Although the present invention has been described in considerable detail with reference to certain preferred embodiments thereof, other embodiments are possible. Therefore, the spirit and scope of the appended claims should not be limited to the description of the preferred embodiments contained herein.


It will be apparent to those skilled in the art that various modifications and variations can be made to the structure of the present invention without departing from the scope or spirit of the invention. In view of the foregoing, it is intended that the present invention cover modifications and variations of this invention provided they fall within the scope of the following claims and their equivalents.

Claims
  • 1. A method of preparing porous fabrics, comprising: providing a thermal treatment chamber which comprises a plurality of reactant transporting pipes;transporting a PAN-based oxidized fabric to the thermal treatment chamber; andprocessing an activation-carbonization process by introducing respectively a plurality of reactants through the reactant transporting pipes into the thermal treatment chamber at a working temperature within a range of 1010° C. to 1500° C. to produce a porous activated carbon fabric with uniform nano-pore distribution, where each of the reactants is one of an oxygenated gas and an oxygenated fluid.
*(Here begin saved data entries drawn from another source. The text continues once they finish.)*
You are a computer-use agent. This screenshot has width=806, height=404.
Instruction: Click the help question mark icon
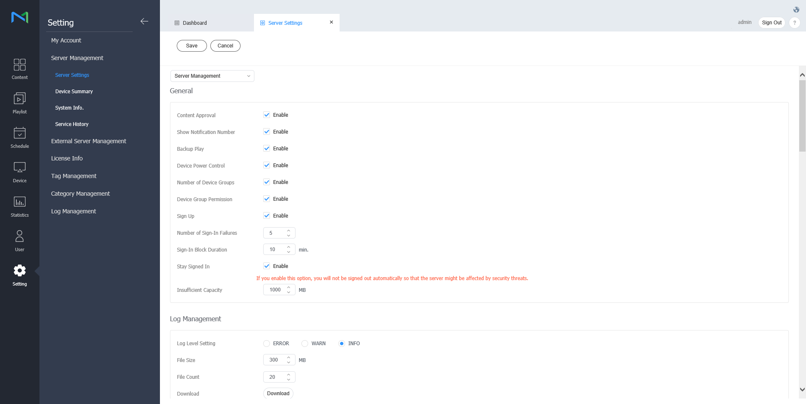pos(794,23)
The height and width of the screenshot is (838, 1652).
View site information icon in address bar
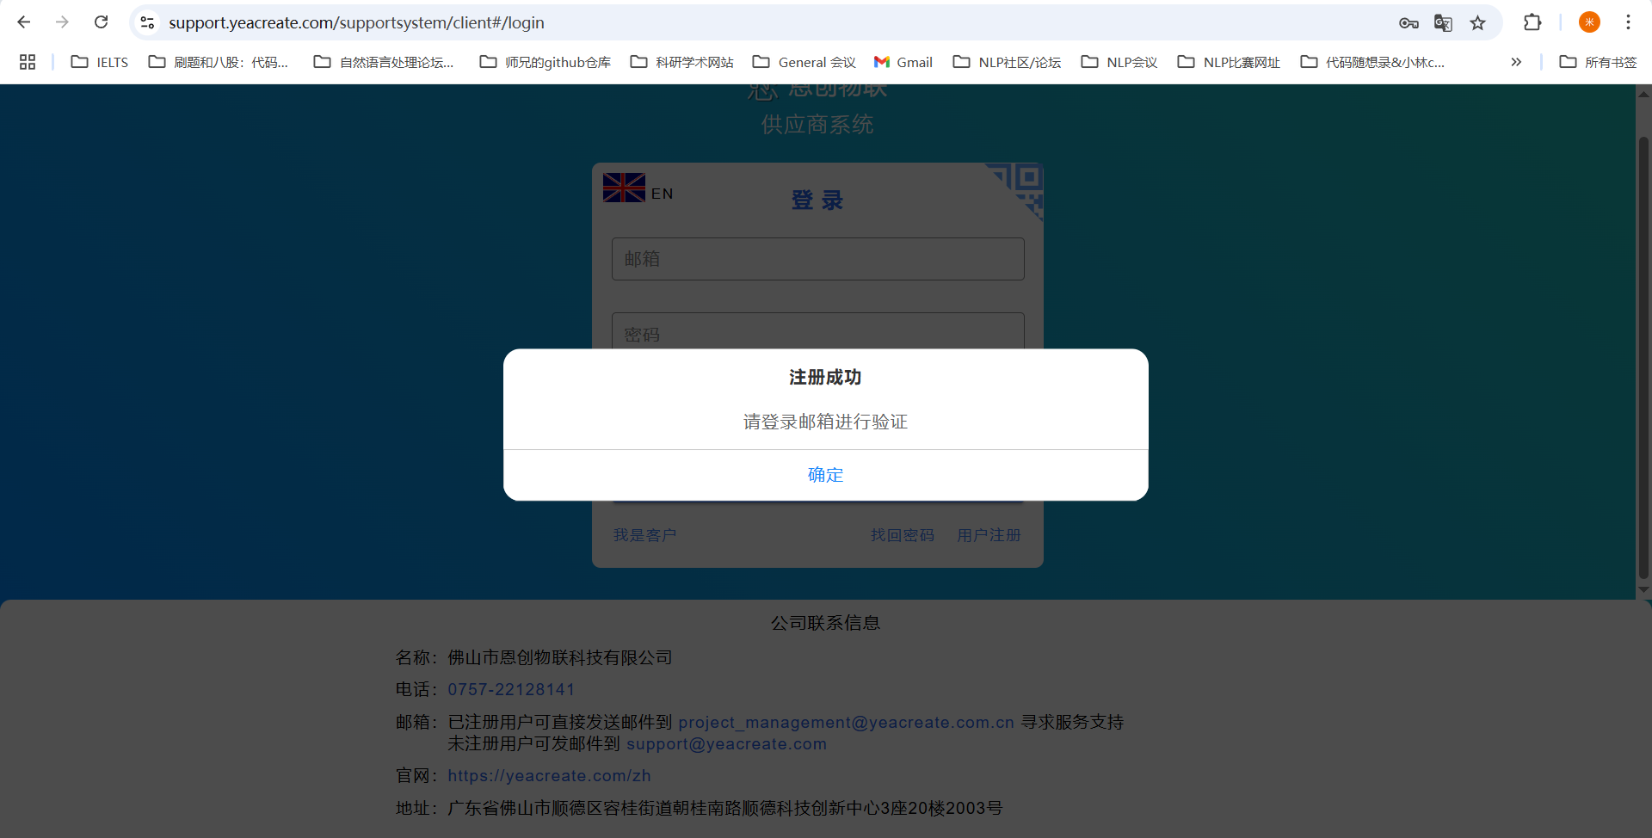pos(147,22)
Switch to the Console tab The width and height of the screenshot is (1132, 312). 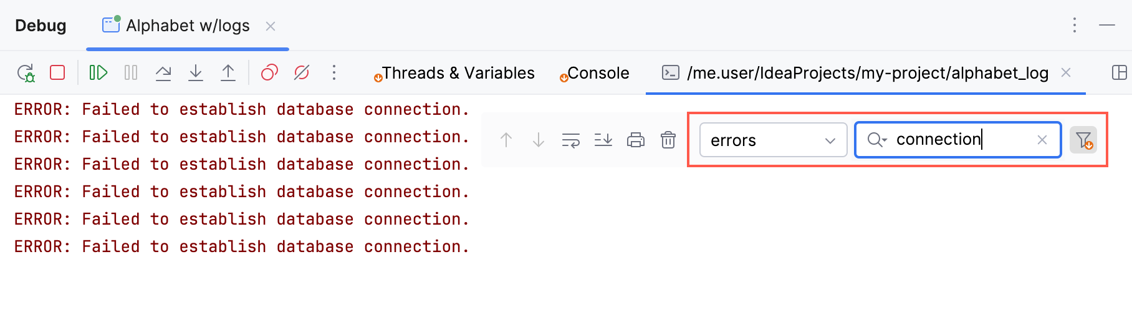[x=598, y=73]
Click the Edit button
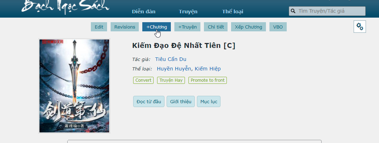This screenshot has height=143, width=379. click(x=99, y=27)
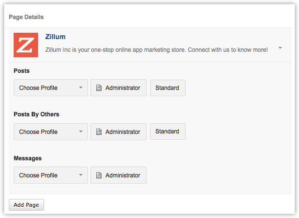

  • 2. The method of claim 1, wherein a BET surface area of the porous activated carbon fabric is about 800˜1500 m2/g.
  • 3. The method of claim 1, wherein the PAN-based oxidized fabric is transported to the thermal treatment chamber by using rollers.
  • 4. The method of claim 1, wherein the oxygenated gas is oxygen, carbon dioxide, carbon monoxide, water vapour, air, or a combination thereof.
  • 5. The method of claim 1, wherein the oxygenated fluid is pure water, tap water, hydrogen peroxide solution, electrolyzed oxidizing water, or a combination thereof.
  • 6. The method of claim 1, wherein a processing time of the activation-carbonization process is within a range of 1 to 60 minutes.
  • 7. A method of preparing porous fabrics, comprising: providing a thermal treatment chamber which comprises a plurality of reactant transporting pipes;transporting a PAN-based oxidized fabric to the thermal treatment chamber; andprocessing an activation-carbonization process by introducing an oxygenated fluid to the thermal treatment chamber through at least one of the reactant transporting pipes at a working temperature within a range of 1010° C. to 1500° C. to produce a porous activated carbon fabric with uniform nano-pore distribution.
  • 8. The method of claim 7, wherein the BET surface area of the porous activated carbon fabric is about 800˜1500 m2/g.
  • 9. The method of claim 7, wherein the PAN-based oxidized fabric is transported to the thermal treatment chamber by using one or more set of rollers.
  • 10. The method of claim 7, wherein the oxygenated fluid is pure water, tap water, hydrogen peroxide solution, electrolyzed oxidizing water, or a combination thereof.
  • 11. The method of claim 1, wherein a processing time of the activation-carbonization process is within a range of 1˜60 minutes.